Si bien el flamante presidente ucraniano no tiene previsto detener por el momento la sangrienta operación militar en el este del país como exige Rusia, tampoco impondrá la ley marcial en las disputadas regiones pro rusas de Donetsk y Lugansk, como le recomienda su entorno en Kiev. Como ya lo había anticipado, prometió más derechos para la minoría pro rusa del este como punto clave de su plan de paz. Y anunció que viajará a la zona de conflicto, pero sin fijar fecha.
Según dijo, está dispuesto a crear un corredor en el este del país por el que los rusos y ucranianos que están combatiendo puedan volver a Rusia. Anticipando una andanada de ilegales o mercenarios, Putin ordenó ayer reforzar las medidas de seguridad en la frontera.
Durante el discurso, Poroshenko abogó claramente por una dirección pro europea: quiere que sus ciudadanos estén exentos de visado para viajar a territorio de la UE a comienzos del año próximo, desea firmar pronto un acuerdo de asociación pese a las críticas rusas y, sobre todo, quiere entrar en el bloque lo antes posible.
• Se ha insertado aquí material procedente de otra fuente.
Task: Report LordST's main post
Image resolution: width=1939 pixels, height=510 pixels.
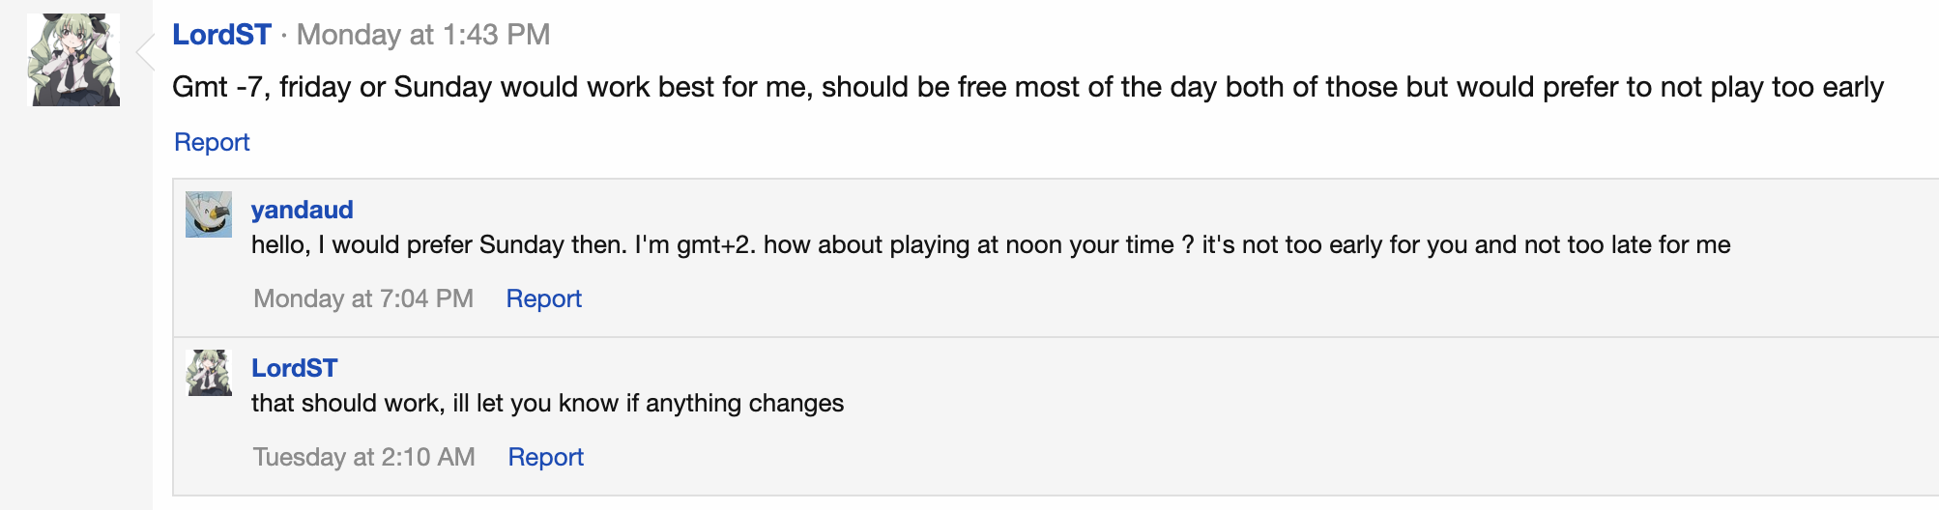Action: [212, 142]
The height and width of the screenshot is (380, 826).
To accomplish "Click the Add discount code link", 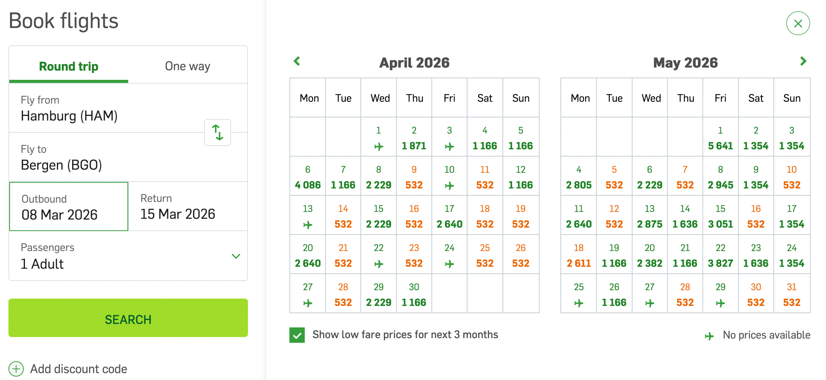I will [78, 369].
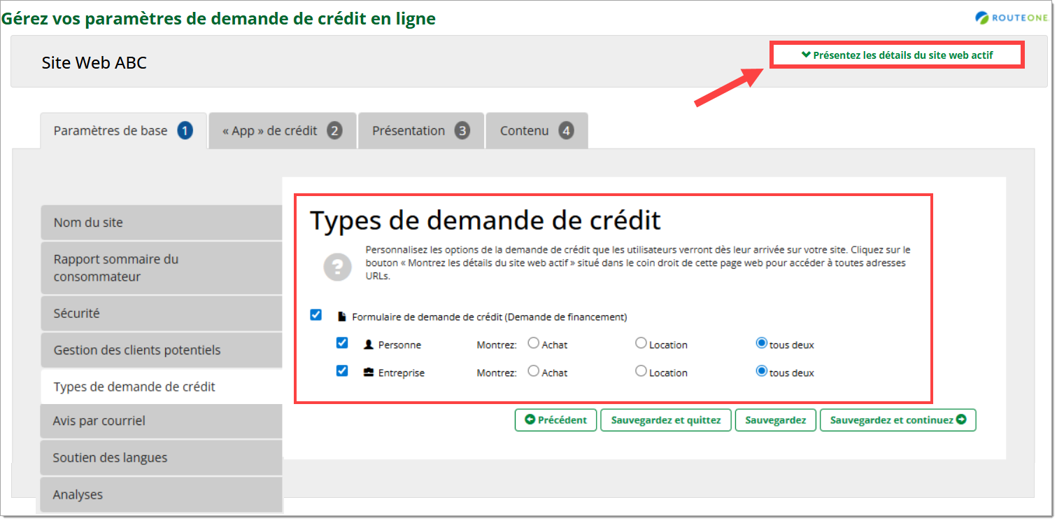
Task: Expand Présentez les détails du site web actif
Action: pyautogui.click(x=897, y=55)
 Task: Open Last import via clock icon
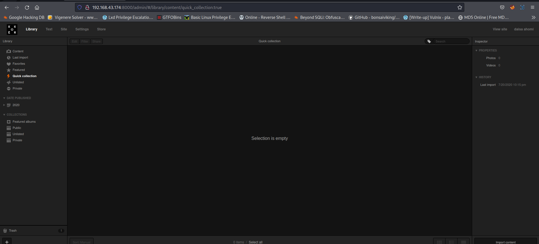coord(9,58)
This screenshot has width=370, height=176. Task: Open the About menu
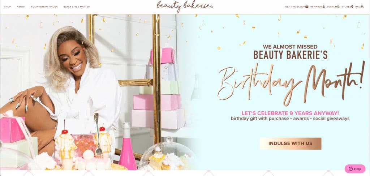(x=21, y=7)
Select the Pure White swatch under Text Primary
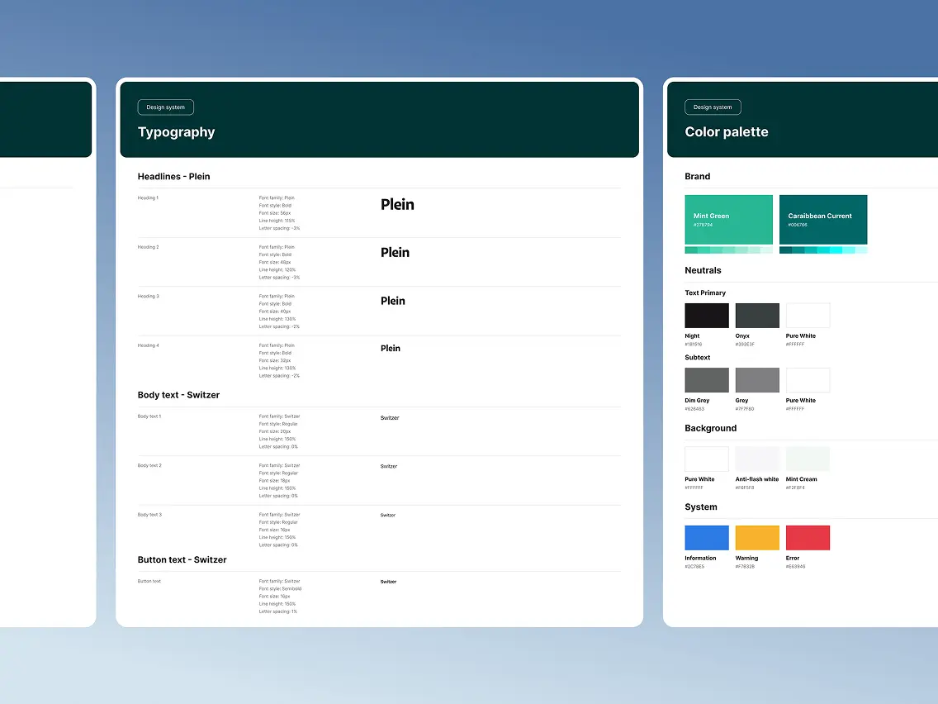 (808, 316)
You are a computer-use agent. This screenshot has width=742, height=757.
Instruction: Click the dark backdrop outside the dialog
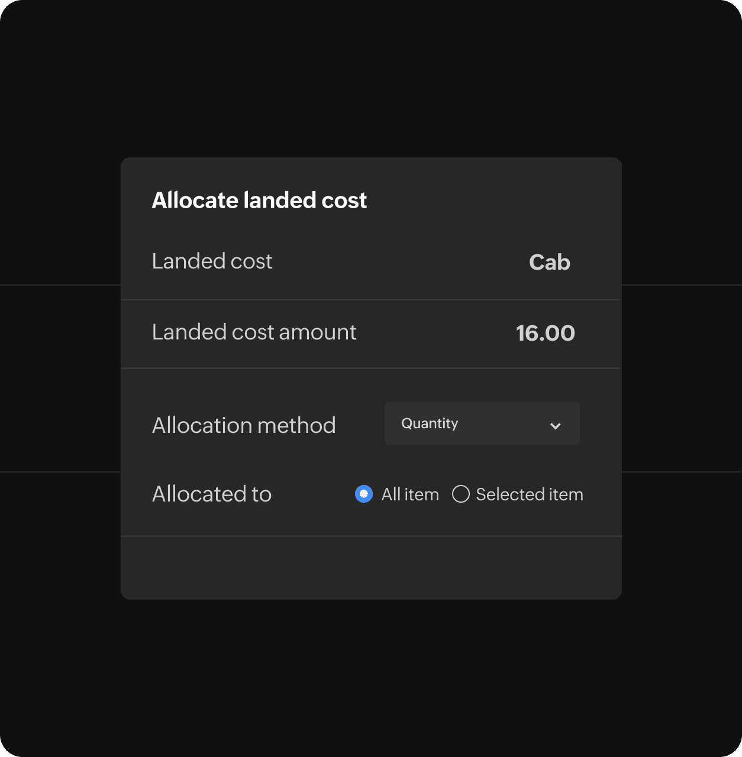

Esto viene siendo fomentado por los países occidentales, y las reuniones del viernes con la canciller alemana, Angela Merkel, y el presidente estadounidense, Barack Obama, van en esa dirección. Occidente tiene puestas muchas esperanzas en el nuevo presidente ucraniano.
Pese a mostrarse equilibrado y negociador, en el acto de ayer dejó en claro su inclinación política. “¡Gloria a Ucrania!”, afirmó al ser investido como presidente, el “grito de batalla” de las protestas de la plaza Maidan, donde arrancó la revuelta que derrocó al pro ruso Victor Yanukovich, y de la cual él fue uno de los líderes. “¡Gloria a los héroes!”, le respondieron a coro los diputados presentes.
Más allá del costado emotivo, Poroshenko no hizo referencia a la forma en que pretende solucionar la grave crisis económica que sufre el país, al borde de la bancarrota. Casi cuatro meses después de la caída de Yanukovich, el incendio financiero que abrasaba al país fue sofocado sólo en parte. Esto gracias al plan de rescate occidental de US$ 27.000 millones, del cual el FMI ya entregó 3.200 millones.
Pero la situación sigue siendo catastrófica. El nivel de vida de la población es muy bajo y los capitales salen del país. El FMI prevé una caída de la actividad económica del 5% para este año. La devaluación de la moneda provocó un aumento de los precios de los productos importados, sobre todo de los combustibles, que repercutió progresivamente en la población. La inflación superará probablemente el 10% en los próximos meses, cercenando el poder adquisitivo. Sin duda este cuadro es el que pondrá a prueba la popularidad del nuevo mandatario.